Такой прием загасил последние угольки поэзии, тлевшие в моей поостывшей уже груди, и объятий так и не случилось. Тем временем детские головы появлялись одна за другой в дверном проеме, ребятишкам хотелось увидеть незнакомца, одновременно с этим я заметил несколько мордашек в окнах, лица пропали, лишь только я обратил на них свой взор. «Это всё твои дети? — спросил я. — Сколько же их у тебя?» «Столько же, сколько пальцев на обеих руках, — ответил он печально и вяло. — Не знаю, что с ними и делать. Мы из последних сил выбиваемся, чтобы всех их одеть-обуть, кого-то послать учиться, и силы наши на исходе. Что из них получится, когда они вырастут?» Тут вошла его жена с чаем. Я поприветствовал ее. «Узнаешь? — спросил жену Руриколус. — Это тот самый красавец, что макнул тебя в ручей на Свирумгорском озере». И правда ведь! Это была она. Но ах, как же и она изменилась тоже, лицо, фигура и всё ее существо. «Ну надо же! — сказала она с натянутой улыбкой и накрыла на стол для чаепития. — Рада снова видеть вас, столько лет прошло с тех пор, как нам выпала эта честь. Вам добавить сливки или ром?»

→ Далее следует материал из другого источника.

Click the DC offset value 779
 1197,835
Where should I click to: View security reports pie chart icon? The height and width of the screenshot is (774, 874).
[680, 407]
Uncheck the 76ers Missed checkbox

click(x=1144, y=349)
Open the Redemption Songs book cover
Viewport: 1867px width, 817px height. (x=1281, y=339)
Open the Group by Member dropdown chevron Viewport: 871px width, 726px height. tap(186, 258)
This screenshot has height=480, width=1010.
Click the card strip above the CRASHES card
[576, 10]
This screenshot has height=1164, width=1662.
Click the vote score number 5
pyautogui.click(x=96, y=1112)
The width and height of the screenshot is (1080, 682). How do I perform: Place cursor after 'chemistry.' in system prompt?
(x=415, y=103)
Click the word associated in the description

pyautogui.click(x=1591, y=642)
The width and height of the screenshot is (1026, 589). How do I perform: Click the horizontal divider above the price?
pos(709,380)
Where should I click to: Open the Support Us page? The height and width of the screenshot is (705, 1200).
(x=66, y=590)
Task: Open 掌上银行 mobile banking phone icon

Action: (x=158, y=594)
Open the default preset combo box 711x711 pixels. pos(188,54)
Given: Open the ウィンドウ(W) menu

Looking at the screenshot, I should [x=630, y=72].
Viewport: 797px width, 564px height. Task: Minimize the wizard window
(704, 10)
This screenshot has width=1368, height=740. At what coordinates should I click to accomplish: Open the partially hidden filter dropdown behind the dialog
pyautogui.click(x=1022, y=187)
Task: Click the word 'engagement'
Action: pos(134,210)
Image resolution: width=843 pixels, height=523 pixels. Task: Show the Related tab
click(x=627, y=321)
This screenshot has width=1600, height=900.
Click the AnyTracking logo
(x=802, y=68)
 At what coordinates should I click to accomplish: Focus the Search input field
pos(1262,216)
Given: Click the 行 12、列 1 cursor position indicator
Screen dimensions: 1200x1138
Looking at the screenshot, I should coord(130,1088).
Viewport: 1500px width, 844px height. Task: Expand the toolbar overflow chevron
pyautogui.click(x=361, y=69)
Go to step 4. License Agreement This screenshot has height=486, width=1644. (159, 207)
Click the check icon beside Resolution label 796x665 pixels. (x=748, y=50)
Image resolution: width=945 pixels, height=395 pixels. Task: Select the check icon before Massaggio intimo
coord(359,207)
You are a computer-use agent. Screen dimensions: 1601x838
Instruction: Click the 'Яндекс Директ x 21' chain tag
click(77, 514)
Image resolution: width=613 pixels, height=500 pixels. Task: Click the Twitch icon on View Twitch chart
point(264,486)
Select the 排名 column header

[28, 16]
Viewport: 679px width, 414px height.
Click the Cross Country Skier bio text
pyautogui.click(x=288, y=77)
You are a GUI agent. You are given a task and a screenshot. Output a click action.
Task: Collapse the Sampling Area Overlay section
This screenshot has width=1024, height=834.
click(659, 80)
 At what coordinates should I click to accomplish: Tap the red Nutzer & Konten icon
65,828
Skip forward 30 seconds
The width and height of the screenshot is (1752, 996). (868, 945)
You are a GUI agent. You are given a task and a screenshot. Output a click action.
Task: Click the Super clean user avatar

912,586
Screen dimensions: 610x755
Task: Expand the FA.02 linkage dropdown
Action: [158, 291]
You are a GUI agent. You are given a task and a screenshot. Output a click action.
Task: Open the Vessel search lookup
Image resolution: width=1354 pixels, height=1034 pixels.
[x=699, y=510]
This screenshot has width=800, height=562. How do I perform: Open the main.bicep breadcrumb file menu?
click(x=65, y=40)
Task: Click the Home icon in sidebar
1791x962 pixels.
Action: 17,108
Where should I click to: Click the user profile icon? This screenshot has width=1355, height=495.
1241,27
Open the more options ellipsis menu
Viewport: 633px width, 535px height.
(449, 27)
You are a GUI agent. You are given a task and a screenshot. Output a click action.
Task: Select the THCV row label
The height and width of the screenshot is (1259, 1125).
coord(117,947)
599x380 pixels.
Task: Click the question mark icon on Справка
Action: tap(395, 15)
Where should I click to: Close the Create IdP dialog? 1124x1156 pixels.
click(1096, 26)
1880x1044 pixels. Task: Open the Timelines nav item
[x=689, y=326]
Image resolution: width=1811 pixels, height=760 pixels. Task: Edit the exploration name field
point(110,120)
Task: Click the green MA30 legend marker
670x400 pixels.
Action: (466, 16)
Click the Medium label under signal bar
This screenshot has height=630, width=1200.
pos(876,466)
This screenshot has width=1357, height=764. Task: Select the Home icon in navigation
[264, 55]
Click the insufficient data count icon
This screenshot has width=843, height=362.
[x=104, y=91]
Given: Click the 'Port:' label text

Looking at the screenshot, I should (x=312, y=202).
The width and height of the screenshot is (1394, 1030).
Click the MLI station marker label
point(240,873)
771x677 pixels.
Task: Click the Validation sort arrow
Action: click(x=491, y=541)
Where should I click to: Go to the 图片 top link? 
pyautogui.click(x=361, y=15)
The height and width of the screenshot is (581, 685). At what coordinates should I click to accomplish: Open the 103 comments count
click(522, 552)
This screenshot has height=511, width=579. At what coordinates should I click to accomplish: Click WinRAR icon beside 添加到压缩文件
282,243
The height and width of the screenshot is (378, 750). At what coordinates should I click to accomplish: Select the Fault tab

Однако к чему утомлять читателя долее описанием сцены, подействовавшей на мою горячую кровь совершенно так же, как винный камень действует на почки и кишечник. Вот так время способно уничтожить красоту, знание, желание жить, способно лишить их красок, превратить в ничто; а всё, что уцелело, будет, скорее всего, разрушено заботой о пропитании, вернейшей пособницей времени.
В пасмурном расположении духа покидал я утром следующего дня своего бедного друга, превратившегося из горожанина в сельского жителя, а в голове моей крутилась немного избитая, но придающая крепости духу фраза: tempora mutantur et nos mutamur in illis. Времена меняются, и мы меняемся вместе с ними.
Примечания
[1] Ничего удивительного (лат.)
[2] Прелестные девы ушли навсегда, о юные грезы, златая звезда! (пер. с нем.) Намек на строки Гёте и на известное в те годы лирическое фортепианное произведение Фанни Гензель: O Traum der Jugend, O Goldener Stern, Op. 6, No. 3. Примеч. переводчика.
[3] С глаз долой, из сердца вон! (нем.)
[4] Вероятно, немного измененная цитата из пьесы Гёте «Клавиго» (1774). Примеч. переводчика.